Meski demikian, masih ada tantangan besar yang harus diatasi. PT PLN mencatat bahwa dari total suplai listrik nasional sebesar 101 GW, energi baru terbarukan baru mencapai 15-16 persen. Masih ada defisit sekitar 8 persen untuk mencapai target bauran energi 23 persen pada 2025. Namun, PLN terus berkomitmen untuk mengelola infrastruktur kelistrikan secara andal, memastikan pasokan listrik yang dihasilkan dapat mendukung kegiatan masyarakat dan sektor industri secara optimal.

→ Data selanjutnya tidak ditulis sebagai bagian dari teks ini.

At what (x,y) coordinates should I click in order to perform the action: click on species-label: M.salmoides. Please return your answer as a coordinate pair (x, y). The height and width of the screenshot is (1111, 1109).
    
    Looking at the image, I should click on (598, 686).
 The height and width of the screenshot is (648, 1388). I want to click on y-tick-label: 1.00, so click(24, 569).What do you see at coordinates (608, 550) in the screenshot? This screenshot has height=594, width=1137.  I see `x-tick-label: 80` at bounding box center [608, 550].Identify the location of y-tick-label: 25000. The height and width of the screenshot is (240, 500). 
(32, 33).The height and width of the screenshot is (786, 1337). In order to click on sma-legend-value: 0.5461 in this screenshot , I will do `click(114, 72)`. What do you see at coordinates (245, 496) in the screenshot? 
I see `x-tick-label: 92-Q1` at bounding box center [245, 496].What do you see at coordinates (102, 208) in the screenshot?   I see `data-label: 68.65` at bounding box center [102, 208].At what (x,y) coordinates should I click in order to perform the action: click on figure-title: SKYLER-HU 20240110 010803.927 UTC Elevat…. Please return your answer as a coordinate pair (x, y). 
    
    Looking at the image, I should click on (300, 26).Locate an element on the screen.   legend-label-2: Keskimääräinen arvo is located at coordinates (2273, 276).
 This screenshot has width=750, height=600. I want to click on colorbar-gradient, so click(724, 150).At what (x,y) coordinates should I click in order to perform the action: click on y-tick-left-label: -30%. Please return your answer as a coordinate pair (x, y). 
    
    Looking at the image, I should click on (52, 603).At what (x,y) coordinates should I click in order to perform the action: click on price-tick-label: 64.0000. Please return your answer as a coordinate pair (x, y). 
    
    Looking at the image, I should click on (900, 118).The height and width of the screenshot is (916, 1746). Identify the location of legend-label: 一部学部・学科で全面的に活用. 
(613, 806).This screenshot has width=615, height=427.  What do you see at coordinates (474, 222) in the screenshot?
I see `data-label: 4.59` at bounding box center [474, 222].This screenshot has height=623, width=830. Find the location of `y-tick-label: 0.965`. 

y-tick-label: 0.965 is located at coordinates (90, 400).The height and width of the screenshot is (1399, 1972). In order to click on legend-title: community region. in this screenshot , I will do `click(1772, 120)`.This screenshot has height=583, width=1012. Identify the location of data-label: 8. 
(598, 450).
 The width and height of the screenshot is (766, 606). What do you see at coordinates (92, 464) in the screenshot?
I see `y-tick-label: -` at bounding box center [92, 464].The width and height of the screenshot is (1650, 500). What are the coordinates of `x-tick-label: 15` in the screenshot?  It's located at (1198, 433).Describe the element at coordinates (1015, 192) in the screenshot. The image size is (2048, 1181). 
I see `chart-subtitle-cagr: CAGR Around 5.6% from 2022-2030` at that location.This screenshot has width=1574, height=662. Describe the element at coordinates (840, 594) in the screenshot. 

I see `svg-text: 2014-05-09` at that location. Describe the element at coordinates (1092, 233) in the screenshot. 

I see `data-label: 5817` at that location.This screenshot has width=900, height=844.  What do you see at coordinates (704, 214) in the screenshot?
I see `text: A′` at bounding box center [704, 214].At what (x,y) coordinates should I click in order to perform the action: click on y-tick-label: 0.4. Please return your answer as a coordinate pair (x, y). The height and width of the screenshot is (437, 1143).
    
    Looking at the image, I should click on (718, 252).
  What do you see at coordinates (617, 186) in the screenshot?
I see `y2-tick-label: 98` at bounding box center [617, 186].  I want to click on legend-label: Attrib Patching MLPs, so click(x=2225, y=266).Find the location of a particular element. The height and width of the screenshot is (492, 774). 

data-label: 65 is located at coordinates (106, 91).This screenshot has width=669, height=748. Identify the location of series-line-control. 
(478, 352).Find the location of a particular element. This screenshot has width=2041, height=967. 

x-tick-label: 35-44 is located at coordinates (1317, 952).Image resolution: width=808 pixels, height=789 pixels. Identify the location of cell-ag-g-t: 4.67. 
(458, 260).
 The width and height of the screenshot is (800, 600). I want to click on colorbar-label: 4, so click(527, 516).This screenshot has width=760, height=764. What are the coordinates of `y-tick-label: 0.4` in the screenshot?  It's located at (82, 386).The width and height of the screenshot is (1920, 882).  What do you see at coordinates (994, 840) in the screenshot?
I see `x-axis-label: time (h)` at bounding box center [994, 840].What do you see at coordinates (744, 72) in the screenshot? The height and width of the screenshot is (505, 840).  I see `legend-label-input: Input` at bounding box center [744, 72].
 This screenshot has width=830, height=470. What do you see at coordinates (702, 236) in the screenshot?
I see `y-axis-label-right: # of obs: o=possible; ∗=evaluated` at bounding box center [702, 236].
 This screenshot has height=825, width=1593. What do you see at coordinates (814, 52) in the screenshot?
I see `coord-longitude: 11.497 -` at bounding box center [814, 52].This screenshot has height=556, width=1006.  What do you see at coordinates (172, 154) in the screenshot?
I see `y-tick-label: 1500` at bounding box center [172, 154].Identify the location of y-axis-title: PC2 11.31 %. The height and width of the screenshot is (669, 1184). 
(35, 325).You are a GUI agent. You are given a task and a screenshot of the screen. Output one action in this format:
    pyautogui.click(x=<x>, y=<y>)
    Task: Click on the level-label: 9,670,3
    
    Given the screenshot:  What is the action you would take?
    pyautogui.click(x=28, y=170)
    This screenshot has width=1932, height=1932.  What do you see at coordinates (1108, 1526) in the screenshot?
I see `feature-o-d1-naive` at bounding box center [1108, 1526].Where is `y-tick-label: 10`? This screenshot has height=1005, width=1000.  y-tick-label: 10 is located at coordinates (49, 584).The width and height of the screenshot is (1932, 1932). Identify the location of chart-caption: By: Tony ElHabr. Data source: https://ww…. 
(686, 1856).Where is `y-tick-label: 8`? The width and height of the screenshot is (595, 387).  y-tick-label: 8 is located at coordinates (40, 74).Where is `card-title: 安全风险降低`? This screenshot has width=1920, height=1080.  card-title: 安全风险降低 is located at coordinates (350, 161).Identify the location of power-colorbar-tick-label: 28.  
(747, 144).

Transformasi energi ini adalah langkah penting untuk masa depan Indonesia. Dengan memanfaatkan potensi besar sumber daya alam, ditambah inovasi teknologi dan keterlibatan masyarakat lokal, Indonesia tidak hanya bergerak menuju kemandirian energi tetapi juga menjadi contoh global dalam pengembangan energi hijau. Ambisi besar ini membutuhkan dukungan dan sinergi dari semua pihak agar tujuan menuju nol emisi dan keberlanjutan dapat tercapai sesuai harapan.